───── MATERIAL FOR THIS TASK ─────

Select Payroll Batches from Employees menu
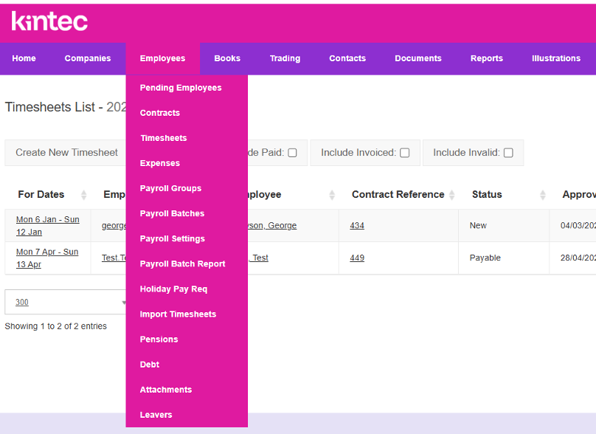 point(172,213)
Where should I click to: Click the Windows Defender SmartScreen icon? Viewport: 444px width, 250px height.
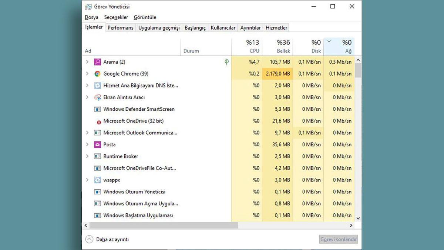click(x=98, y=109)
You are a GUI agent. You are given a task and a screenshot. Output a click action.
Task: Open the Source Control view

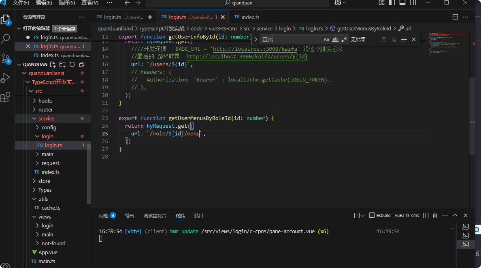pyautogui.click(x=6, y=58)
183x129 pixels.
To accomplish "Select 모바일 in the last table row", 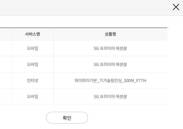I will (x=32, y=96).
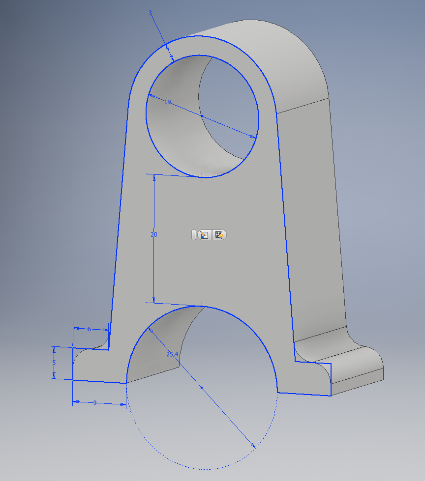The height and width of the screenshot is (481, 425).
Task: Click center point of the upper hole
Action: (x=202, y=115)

─────

* TASK PROMPT
Each line above that falls between the line with "Where should I" and the line with "183x129 pixels." should be printed exactly, together with those two lines, but the pictures should not.

* TASK ANSWER
Where should I click to: Click the Windows Defender SmartScreen icon? Viewport: 444px width, 250px height.
click(x=98, y=109)
You are a GUI agent. You are given a task and a screenshot. Output a click action.
Task: Open the Source Control view

pyautogui.click(x=6, y=58)
183x129 pixels.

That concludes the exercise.